Other countries including the UK, France, Egypt and Jordan have previously airdropped aid into Gaza, but this is the first by the US.

Jan Egeland, head of aid organisation the Norwegian Refugee Council, has just returned from a three-day visit to Gaza.

"I was prepared for nightmare, but it is worse, much worse," Mr Egeland told the BBC on Sunday.

"People want to take your hand... saying 'we are starving, we are dying here'.

"I think there is famine in the north," he said, adding that there had been no aid for 300,000 people living in ruins, with Israel not allowing any through.

US administration officials said that Thursday's "tragic incident" had highlighted "the importance of expanding and sustaining the flow of humanitarian assistance into Gaza in response to the dire humanitarian situation".

Dozens of people are being treated at al-Shifa Hospital following Thursday's tragedy

Aid agencies have said that airdrops are an inefficient way of delivering aid.

"Airdrops are expensive, haphazard and usually lead to the wrong people getting the aid," Mr Egeland said.

Displaced Gaza resident Medhat Taher told Reuters news agency that such a method was woefully inadequate.

"Will this be enough for a school?
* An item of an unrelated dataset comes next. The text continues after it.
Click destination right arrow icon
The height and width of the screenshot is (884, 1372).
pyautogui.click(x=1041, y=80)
Is this enough for 10,000 people?" he said. "It's better to send aid via crossings and better than airdropping via parachutes."

In his statement on Friday, President Biden said the US would "insist that Israel facilitate more trucks and more routes to get more and more people the help they need".
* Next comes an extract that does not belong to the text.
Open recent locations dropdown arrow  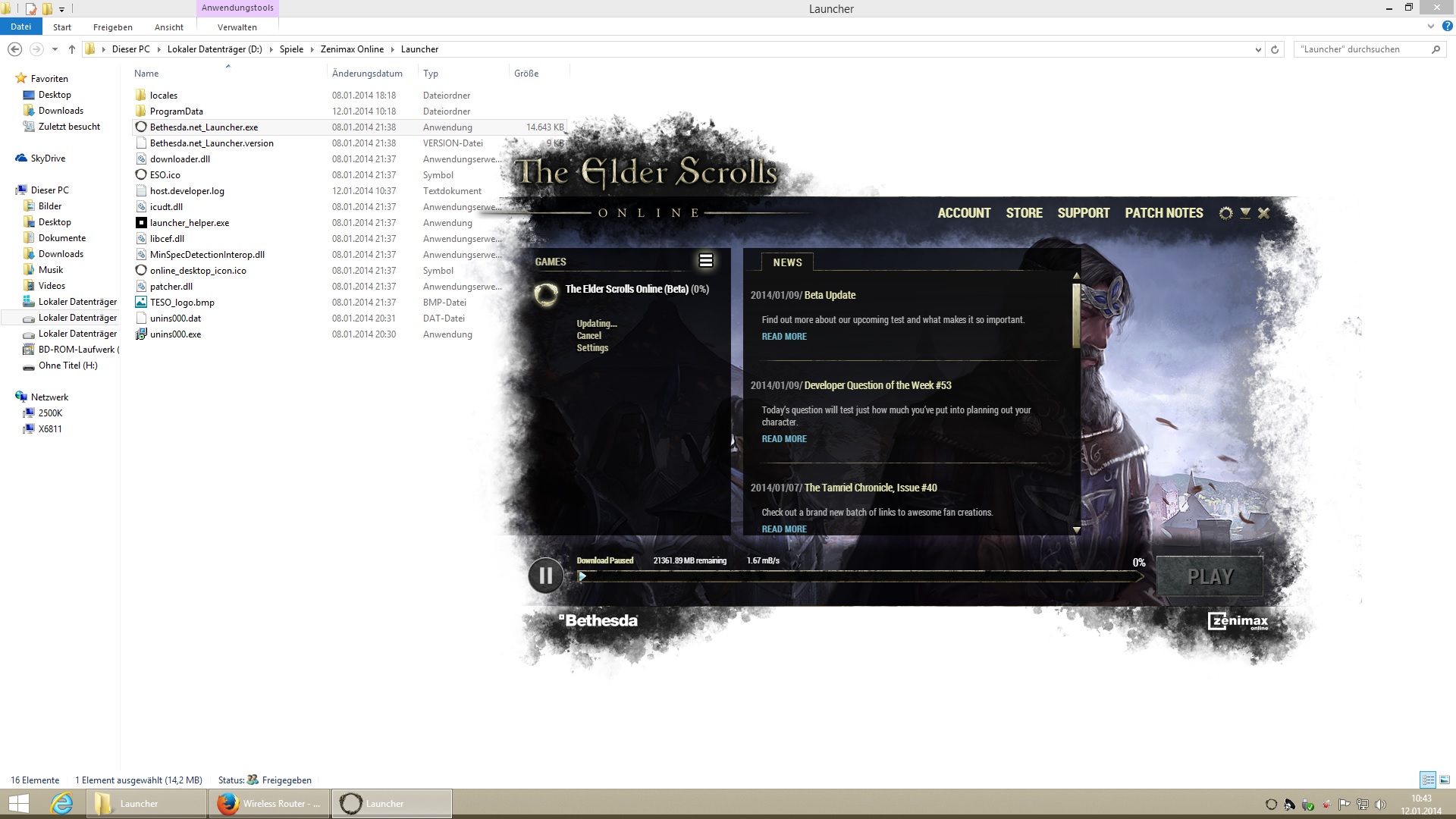point(55,49)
US Vice-President Kamala Harris will meet Israeli war cabinet member Benny Gantz in Washington on Monday to discuss a truce and other issues, Reuters quotes a White House official as saying.

In Thursday's incident, 112 people were killed and more than 760 injured as they crowded around aid lorries on the south-western edge of Gaza City.

Israel said most died in a crush after it fired warning shots.

Giorgios Petropoulos, head of the Gaza sub-office of the UN Co-ordinator for Humanitarian Affairs (OCHA) told the BBC that he and a team sent to al-Shifa hospital had found a large number of people with bullet wounds.

Hamas meanwhile said an Israeli bombardment had killed at least 11 people at a camp in Rafah in southern Gaza on Saturday. World Health Organization chief Tedros Adhanom Ghebreyesus called the attack "outrageous". The Israeli army said it had carried out a "precision strike" against Islamic Jihad militants in the area.

The UN's World Food Programme has warned that a famine is imminent in northern Gaza, which has received very little aid in recent weeks, and where an estimated 300,000 people are living with little food or clean water.

The Israel military launched a large-scale air and ground campaign to destroy Hamas after its gunmen killed about 1,200 people in southern Israel on 7 October and took 253 back to Gaza as hostages.

Gaza's Hamas-run health ministry says more than 30,000 people, including 21,000 children and women, have been killed in Gaza since then with some 7,000 missing and at least 70,450 injured.